Five Fitness Facts for a Fitter Fall
3) Intermittent Activity:
I’m a definite advocate of exercise and movement throughout the day. Not just “stand up and stretch” or “draw a W with your index finger,” but throwing a soft medicine ball around the classroom and then adding a balloon to the mix. Or hops. Or keeping a nice long rope in the corner of the room and having the students take turns swinging it. Call it “alternative” or “inappropriate” and then try to argue with the neuroscience that completely supports doing these sort of things for increased cognitive skills and behavior regulation.

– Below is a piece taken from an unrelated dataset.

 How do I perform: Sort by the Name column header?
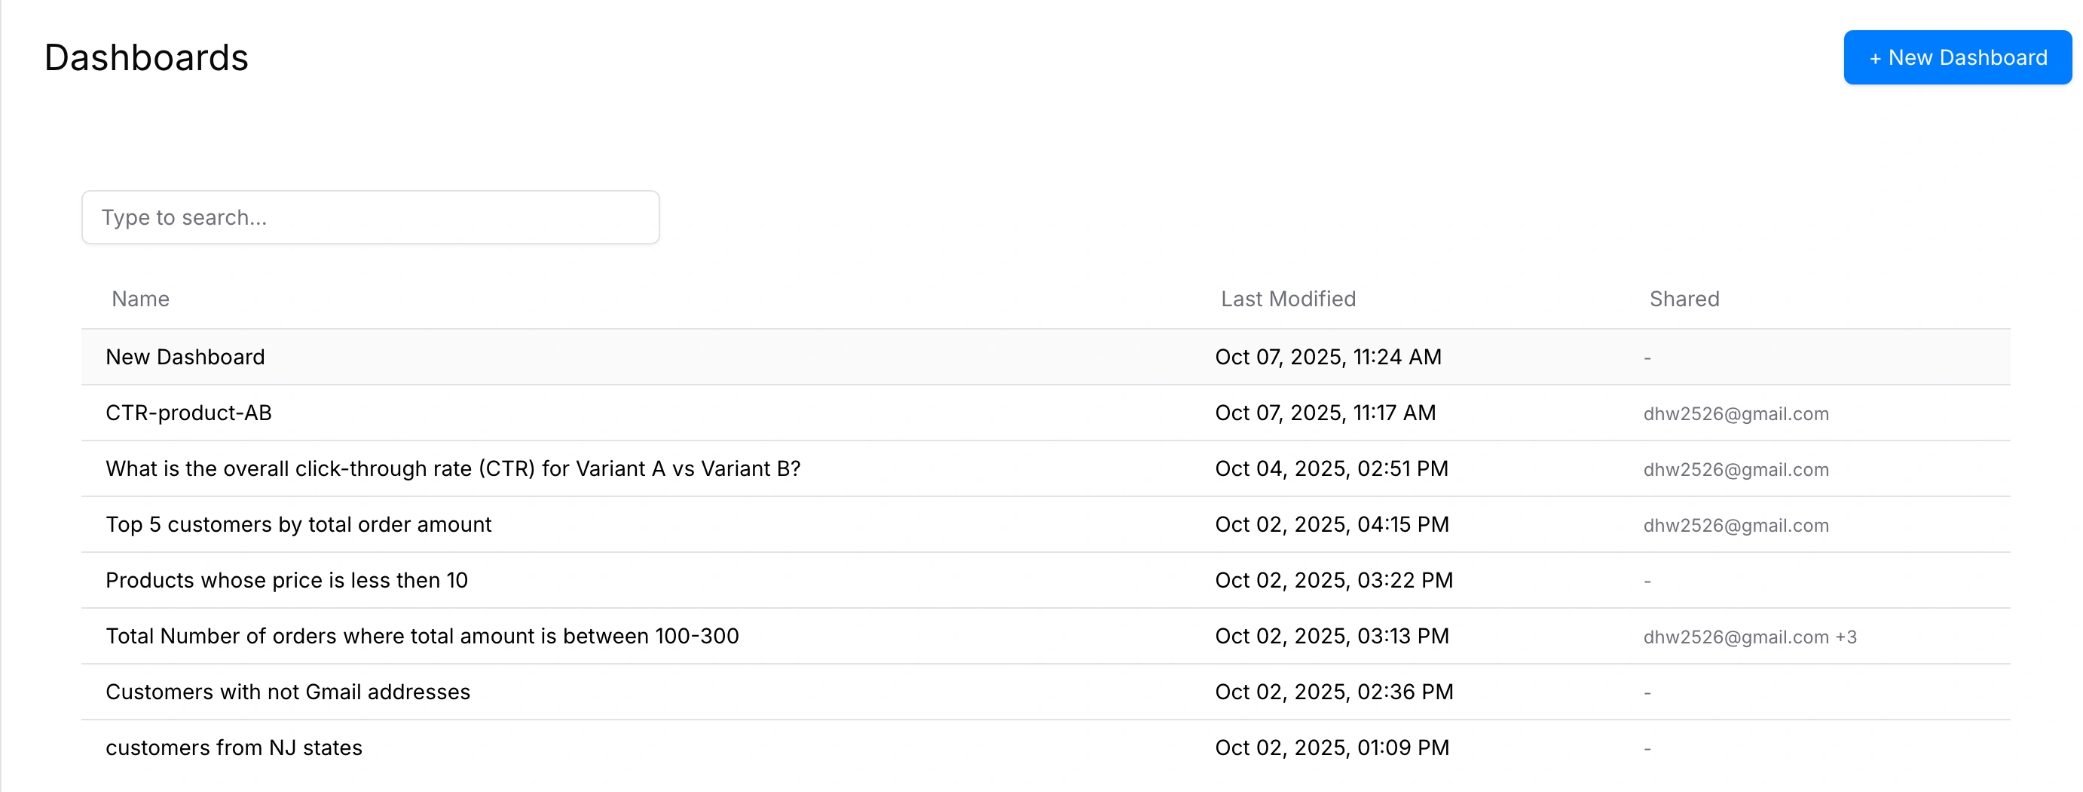[x=141, y=299]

4) Social Skills through Movement:
One of the coolest things I ever got to do professionally was collaborate with the school speech pathologist on a program we called “Speech Gym.” The high-school aged students performed a variety of fitness activities and games, then the Speech pathologist reviewed what they did, whom they interacted with, and what types of social instances took place. You want to develop real, meaningful, quality socialization? Have two students call out which medicine ball throw to perform next (push, scoop, overhead), how their partner should get from the blue cone to the red cone 10 feet away (bear walk, crab walk, frog hop).
5) Set Goals:
If, as I constantly rant about (and am so completely right about), physical fitness and active play are as important as other academic, social, life, and vocational skills, set goals. I developed the PAC Profile as a template for schools to develop, re-develop, or completely overhaul their Adaptive PE programs with specific Physical, Adaptive, and Cognitive goals as they relate to fitness and movement abilities. Demonstrating that an individual can now perform a bear walk, scoop throw, and six squats, but demonstrating that they are motivated to do them is even niftier.
Physical Education is not a secondary scholastic element, but a necessary foundation for all other skills. Think of healthy living as a hub around which all other skills can be built. While the process of developing and implementing a good adaptive program in the gym or classroom requires some education, effort, and determination (along with the occasional meltdown), the benefits to students are, potentially, lifelong.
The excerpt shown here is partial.